Evet, kelimenin tam anlamıyla durum böyle. Uygur Müslümanlarının durumunu ifade eden, Necip Fazıl'ın Sakarya şiirinden anlamlı bir dize.
Tarihin en eski zamanlarından beri Çin Uygur bölgesinde yaşayan Uygur Müslümanlar bugün kendi öz vatanlarında garipler. 1949 yılında Çin Komünist Partisi'nin kurucusu Mao'nun işgal etmesinin üzerinden 70 yıl geçti. Ve 70 yıldır Çin'de Müslümanlara yönelik sistematik bir zulüm ve asimilasyon politikası yürütüyor.
Ve en son Çin'in Tibet'teki insan hakları ihlalleriyle bilinen valisini Doğu Türkistan'a bölge valisi olarak atandıktan sonra zulmün şiddeti artmış durumda.
5 milyon Müslüman Uygur Türk'ün, Komünist Çin devleti tarafından kamplarda tutuluyor ve burada insanlık dışı muamelelerle karşılaşıyorlar. 21. yüzyılda adeta kara bir kölelik düzeni kurulmuş durumda.
1 milyon Uygur çocuğun çocuk eğitim kamplarında asimile edilip kendi öz benliklerine düşman olarak yetiştirilmesinden tutun da Müslüman genç kızların Çinli erkeklerle zorla evlendirilmesine kadar zulmün her tonu sahneleniyor.
Müslüman ailelere kardeş aile kılıfıyla zorla komünist Çinli erkeklerin yerleştirilerek Müslümanların en mahremlerine el uzatılıyor olması zulmün geldiği noktayı ifade etmeye yeter herhalde.

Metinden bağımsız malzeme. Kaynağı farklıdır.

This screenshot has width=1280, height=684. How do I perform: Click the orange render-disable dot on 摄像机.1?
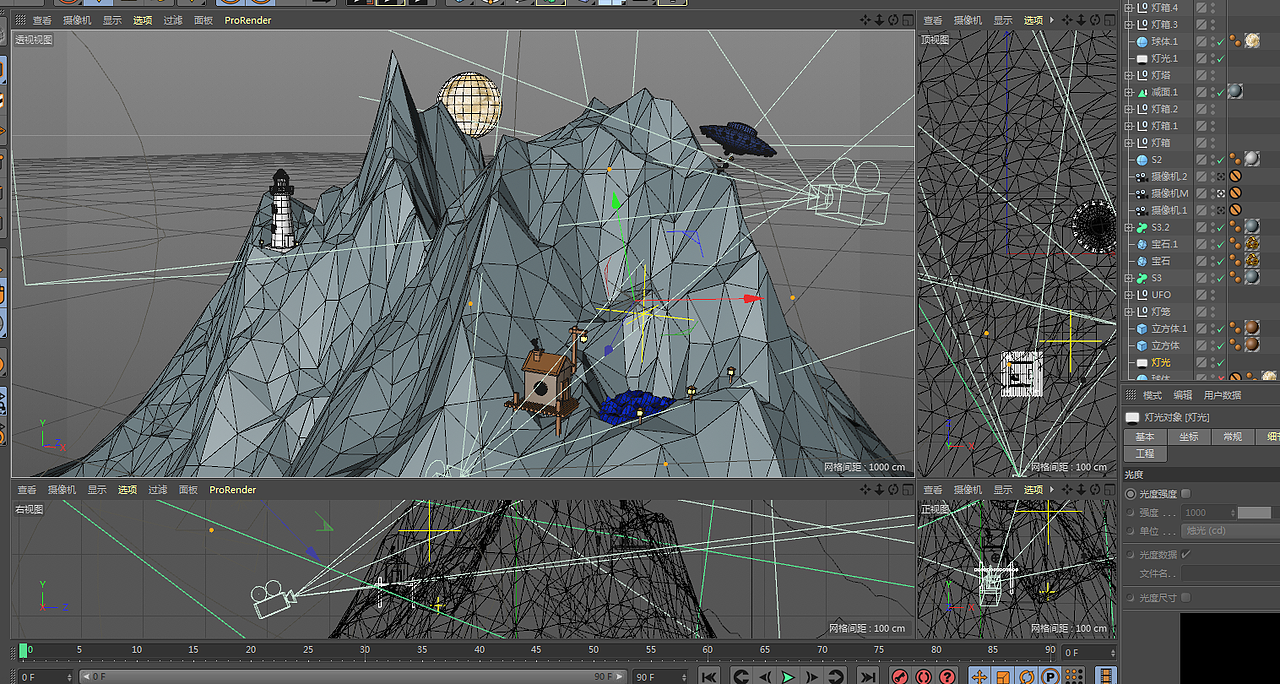tap(1236, 210)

Tarihin her döneminde zalimler cürümlerini ifa etmekten çekinmemişler ve çekinmiyorlar. Peki, bu durum karşısında dünyanın tutumu nedir?
BM ve AB Parlamentosu en son kampların kapatılmasıyla ilgili ''tavsiye'' tarzında kararlar verdi. Hani öyle bir yaptırım değil. Sadece bir ''tavsiye'', 'kampları kapatsanız da olur kapatmasanız da' dercesine... Çin buna rağmen kampların olmadığını ve böylesi bir zulmün işlenmediğini belirterek yapılan soykırım derecesindeki asimilasyon politikalarını inkâr etti.
En son geçen günlerde ABD Dışişleri Bakanı Mike Pompeo, Uygur Türklerine yapılan zulümleri BM Genel Kurulu'na taşıyacaklarını söyledi. ABD'nin asıl amacının Uygur Müslümanlarını korumak olmadığını söylememe gerek yok herhalde. Siz de takdir edersiniz ki bu Çin-ABD arasındaki gerilimden kaynaklı ve amiyane tabirler ABD'nin Çin'in imajını çizmek için yaptığı bir hamle olduğunu siz de takdir edersiniz.
Peki, Türkiye'nin bu konudaki tavrı nedir?
Son dönemlerde Türkiye ve ABD ilişkilerindeki gerginlik, karşılıklı restleşmeler ve Türkiye’nin küresel ölçekte yalnız bırakılmak istenmesi Türkiye'yi Doğu Bloğu diyebileceğimiz Rusya ve Çin'e itti.
Çin ile geliştirilen bu iyi ilişkiler ve stratejik ortaklık Türkiye'nin Uygur Müslümanları konusunda elini kolunu bağlıyor. Hatta bir dönem 'Çin'in toprak bütünlüğüne saygı duyuyoruz, Uygurlardan terörist olursa biz onları cezalandırırız.' dahi denilmişti.
Fakat en son C.Başkanı’nın Çin ziyaretinde Doğu Türkistan'daki olayların incelenmesi için bir heyeti görevlendirmesi bizi sevindirmekle beraber umutlandırmıştır. Zira Türkiye, Çin-Türkiye ilişkilerindeki bu yakınlaşma vesilesiyle Uygur Müslümanlarına karşı yürütülen asimilasyon politikalarına son verdirebilir ve verdirmelidir.